What Does the [Flags] Attribute Really Do?

我与影子孤独终老i 提交于 2019-11-27 22:43:04

From an MSDN article:

It is interesting to note that when Flags is specified, Parse and Format methods feature advanced capabilities.

Likewise, the Parse method can successfully parse a comma-separated string like the one just shown into the proper numeric value.

See David M. Kean's post here. This appears to be a language interop issue:

Although C# happily allows users to perform bit operations on enums without the FlagsAttribute, Visual Basic does not. So if you are exposing types to other languages, then marking enums with the FlagsAttribute is a good idea; it also makes it clear that the members of the enum are designed to be used together.

Regards

David

Brian MacKay

Here's a list of concrete behavioral differences:

  • Setting an enum with [flags] to None clears all the flags.
  • The HasFlags method only works when this attribute is present.
  • As Devio said, it changes the capabilities of the Parse and Format methods. He linked to this article. Apparently it also impacts that is shown in Debuggers.
  • I thought [flags] probably had an impact on code generation in webservices, but it appears that this is not the case.
  • To be clear, bitwise operations are allowed on any enumeration, with or without [flags]. But using it is the best practice.

More details: http://msdn.microsoft.com/en-us/library/ms229062.aspx

If you ask what it does under the hood, as far as I know, it changes the ToString() method, nothing other.

Under .Net 4 you have the HasFlags-method to check for specific flags. If I interpret msdn right, you have to use the flags-attribute for using this method. But I have not tried it.

In practice, one of the uses I use is indicating multiple statuses. This is a simplification of some code that evaluates test results. The test can be Ok, or it could have several reasons for not being Ok. The advantage this gives, is I have one method that evaluates the tests "Ok-ness", and that method is able to indicate all the possible failure conditions with one return. May not be the best design, but it works in this case.

[Flags]
public enum ResultStatusEnum
{
    Ok = 0x1,
    SampleInvalid = 0x2,
    DirectionInvalid = 0x4,
    TestIsNotValid = 0x8
}

You set it like this:

ResultStatusEnum res = ResultStatusEnum.SampleInvalid | ResultStatusEnum.DirectionInvalid;

The disadvantage is that checking the values of the enum becomes cumbersome. This won't (necessarily) work:

res == ResultStatusEnum.Ok

You have to do this to check:

ResultStatusEnum.SampleInvalid == (res & ResultStatusEnum.SampleInvalid)

In this case, its illogical to have ResultStatusEnum.Ok & ResultStatusEnum.SampleInvalid, but I just make sure this isn't the case where I use the enum.

Flags gives an option to use enum for multiple value.

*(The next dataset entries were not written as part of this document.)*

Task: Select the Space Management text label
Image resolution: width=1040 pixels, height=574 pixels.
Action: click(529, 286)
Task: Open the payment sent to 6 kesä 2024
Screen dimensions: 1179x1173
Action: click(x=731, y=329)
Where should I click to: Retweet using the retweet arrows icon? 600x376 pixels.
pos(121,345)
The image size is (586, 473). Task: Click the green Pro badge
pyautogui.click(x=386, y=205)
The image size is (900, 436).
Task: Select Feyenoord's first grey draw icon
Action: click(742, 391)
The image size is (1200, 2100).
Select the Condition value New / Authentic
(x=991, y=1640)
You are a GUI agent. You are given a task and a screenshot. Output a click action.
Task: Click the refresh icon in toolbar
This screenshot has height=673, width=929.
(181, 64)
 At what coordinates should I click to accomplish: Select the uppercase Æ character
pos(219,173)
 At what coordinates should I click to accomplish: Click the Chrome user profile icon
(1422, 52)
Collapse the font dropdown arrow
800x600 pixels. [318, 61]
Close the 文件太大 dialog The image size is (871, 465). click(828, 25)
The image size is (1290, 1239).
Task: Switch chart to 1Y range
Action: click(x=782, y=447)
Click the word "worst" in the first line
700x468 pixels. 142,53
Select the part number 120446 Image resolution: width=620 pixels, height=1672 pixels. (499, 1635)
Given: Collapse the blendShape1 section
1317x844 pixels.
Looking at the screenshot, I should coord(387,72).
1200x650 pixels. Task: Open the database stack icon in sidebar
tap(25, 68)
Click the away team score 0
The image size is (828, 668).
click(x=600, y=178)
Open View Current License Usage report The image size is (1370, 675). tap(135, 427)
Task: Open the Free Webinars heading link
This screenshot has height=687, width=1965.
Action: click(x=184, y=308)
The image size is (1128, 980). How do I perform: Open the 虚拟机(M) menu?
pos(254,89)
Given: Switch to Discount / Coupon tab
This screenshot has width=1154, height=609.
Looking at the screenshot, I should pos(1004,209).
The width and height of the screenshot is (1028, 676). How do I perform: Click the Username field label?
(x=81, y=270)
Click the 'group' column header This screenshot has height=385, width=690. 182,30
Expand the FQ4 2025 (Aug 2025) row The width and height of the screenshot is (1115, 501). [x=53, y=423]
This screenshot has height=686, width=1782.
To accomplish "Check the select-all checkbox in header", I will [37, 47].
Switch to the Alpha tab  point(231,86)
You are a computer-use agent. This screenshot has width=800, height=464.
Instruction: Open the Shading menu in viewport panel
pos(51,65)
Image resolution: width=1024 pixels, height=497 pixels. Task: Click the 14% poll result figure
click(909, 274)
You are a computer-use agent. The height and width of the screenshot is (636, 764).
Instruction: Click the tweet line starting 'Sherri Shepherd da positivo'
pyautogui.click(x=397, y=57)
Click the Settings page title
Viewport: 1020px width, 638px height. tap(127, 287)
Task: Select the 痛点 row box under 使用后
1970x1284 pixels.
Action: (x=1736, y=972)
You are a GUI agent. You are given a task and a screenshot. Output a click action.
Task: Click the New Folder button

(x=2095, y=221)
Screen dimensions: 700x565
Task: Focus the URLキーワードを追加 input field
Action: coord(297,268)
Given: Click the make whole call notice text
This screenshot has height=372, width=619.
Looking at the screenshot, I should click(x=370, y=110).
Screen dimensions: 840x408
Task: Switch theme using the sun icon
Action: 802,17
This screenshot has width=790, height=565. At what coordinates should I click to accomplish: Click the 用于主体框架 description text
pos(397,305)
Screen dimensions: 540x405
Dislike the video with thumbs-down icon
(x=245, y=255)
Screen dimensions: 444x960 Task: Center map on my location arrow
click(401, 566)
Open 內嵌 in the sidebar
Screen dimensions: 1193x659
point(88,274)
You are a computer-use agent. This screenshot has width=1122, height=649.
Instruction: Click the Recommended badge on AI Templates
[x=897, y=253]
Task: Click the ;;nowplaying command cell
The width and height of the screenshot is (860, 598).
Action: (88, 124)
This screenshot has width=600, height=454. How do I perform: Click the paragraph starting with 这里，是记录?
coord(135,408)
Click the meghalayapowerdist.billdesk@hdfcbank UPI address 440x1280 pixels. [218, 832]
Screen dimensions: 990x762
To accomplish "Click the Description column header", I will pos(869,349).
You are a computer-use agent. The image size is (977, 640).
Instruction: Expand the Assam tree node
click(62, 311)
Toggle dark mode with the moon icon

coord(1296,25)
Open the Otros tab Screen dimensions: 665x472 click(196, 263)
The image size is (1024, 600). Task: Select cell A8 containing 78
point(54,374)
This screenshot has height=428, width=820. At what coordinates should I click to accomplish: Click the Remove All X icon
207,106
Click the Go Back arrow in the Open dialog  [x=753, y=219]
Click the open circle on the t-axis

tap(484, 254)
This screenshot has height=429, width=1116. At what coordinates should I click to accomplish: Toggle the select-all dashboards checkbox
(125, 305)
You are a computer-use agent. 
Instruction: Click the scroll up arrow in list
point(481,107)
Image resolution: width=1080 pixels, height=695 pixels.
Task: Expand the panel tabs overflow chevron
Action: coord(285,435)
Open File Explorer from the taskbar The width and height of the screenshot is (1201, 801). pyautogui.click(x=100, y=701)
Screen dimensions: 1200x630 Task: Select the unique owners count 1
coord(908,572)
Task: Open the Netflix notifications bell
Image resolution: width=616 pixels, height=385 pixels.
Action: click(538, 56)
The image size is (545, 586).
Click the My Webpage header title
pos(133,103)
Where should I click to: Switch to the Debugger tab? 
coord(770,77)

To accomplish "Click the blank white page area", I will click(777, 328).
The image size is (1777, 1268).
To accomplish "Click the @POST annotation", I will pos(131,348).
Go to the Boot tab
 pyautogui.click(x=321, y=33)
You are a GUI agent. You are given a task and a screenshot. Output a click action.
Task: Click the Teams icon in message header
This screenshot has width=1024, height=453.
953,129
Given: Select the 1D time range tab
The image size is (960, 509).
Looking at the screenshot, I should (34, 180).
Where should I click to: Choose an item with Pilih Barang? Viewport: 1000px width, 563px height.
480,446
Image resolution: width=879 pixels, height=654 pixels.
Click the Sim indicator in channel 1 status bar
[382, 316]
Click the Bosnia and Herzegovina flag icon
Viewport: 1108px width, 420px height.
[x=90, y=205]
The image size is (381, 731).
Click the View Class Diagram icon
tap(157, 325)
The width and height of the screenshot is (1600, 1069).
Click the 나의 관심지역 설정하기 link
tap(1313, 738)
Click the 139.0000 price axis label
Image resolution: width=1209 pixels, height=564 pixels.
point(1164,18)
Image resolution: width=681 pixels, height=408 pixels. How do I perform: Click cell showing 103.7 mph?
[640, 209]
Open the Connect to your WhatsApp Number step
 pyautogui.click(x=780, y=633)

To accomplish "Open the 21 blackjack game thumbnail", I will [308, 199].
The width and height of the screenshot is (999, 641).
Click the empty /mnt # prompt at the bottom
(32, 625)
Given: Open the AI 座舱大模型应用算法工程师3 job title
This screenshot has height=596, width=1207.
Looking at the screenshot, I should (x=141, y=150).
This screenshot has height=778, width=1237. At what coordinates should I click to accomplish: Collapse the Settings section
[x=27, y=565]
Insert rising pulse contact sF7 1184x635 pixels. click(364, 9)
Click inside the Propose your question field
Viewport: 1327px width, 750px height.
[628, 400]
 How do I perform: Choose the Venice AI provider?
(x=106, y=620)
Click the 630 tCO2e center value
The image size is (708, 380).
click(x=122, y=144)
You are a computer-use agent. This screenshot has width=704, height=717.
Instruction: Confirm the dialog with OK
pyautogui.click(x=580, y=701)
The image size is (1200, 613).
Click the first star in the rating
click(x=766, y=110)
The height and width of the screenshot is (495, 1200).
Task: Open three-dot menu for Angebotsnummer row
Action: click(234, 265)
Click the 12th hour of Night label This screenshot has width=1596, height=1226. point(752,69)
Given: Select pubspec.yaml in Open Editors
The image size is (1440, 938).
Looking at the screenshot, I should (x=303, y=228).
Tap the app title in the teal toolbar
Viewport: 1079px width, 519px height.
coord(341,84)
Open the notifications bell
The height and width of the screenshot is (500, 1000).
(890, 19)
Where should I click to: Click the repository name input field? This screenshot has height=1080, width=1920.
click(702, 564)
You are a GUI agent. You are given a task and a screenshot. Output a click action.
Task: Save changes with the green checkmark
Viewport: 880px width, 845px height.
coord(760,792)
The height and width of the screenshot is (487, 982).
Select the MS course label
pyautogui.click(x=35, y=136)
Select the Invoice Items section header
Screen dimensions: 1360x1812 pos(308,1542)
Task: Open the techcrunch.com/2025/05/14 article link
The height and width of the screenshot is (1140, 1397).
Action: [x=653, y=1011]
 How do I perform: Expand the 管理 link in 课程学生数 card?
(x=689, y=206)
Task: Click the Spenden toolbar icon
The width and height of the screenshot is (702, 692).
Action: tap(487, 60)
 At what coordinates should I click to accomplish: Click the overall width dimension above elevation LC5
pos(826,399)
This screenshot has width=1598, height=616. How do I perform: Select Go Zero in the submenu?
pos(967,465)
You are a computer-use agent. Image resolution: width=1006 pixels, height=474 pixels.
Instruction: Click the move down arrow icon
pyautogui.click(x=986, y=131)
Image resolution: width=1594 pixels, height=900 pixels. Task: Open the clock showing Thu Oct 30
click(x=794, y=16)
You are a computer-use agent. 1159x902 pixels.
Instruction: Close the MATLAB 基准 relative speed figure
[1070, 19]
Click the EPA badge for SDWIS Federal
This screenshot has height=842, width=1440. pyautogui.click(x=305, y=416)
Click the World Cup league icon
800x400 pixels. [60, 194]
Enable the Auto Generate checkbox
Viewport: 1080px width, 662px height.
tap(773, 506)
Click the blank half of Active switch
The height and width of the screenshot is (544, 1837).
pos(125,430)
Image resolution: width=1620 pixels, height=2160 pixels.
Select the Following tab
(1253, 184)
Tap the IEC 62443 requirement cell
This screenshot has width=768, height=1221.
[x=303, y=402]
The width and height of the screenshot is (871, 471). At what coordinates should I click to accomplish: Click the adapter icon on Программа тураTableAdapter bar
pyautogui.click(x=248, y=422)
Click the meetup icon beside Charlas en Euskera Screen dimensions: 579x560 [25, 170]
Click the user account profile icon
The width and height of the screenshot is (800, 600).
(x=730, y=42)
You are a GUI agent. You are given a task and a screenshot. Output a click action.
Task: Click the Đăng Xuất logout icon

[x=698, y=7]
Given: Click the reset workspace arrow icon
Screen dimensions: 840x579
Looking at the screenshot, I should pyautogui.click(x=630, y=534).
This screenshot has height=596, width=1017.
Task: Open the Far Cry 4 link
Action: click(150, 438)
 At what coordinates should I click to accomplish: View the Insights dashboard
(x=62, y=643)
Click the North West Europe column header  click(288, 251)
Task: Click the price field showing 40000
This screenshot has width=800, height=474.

Consider a situation where you want to use Checkboxes for different situation but you do not want to create different columns in the database. If you have 20 check boxes you will have to create 20 columns in the database with bool. But with flags you can create one column and use that value to store in the column. Run this example in the console to understand it better.

class Program
{
    static void Main(string[] args)
    {
        //Set the features that you require for car. Consider it as checked in the UI.
        CarFeatures carFeatures = CarFeatures.AC | CarFeatures.Autopilot| CarFeatures.Sunroof;

        //Do the backend logic
        if (carFeatures.HasFlag(CarFeatures.Autopilot))
        {
            //Show Autopilot cars
        }
        //See the what carfeatures are required
        Console.WriteLine(carFeatures);
        //See the integer value of the carfeatures
        Console.WriteLine((int)carFeatures);
        Console.ReadLine();
    }
}

[Flags]
public enum CarFeatures
{
    AC=1,
    HeatedSeats= 2,
    Sunroof= 4,
    Autopilot= 8,
}

The different combination always gives you a unique number which c# tracks back to find what all are marked.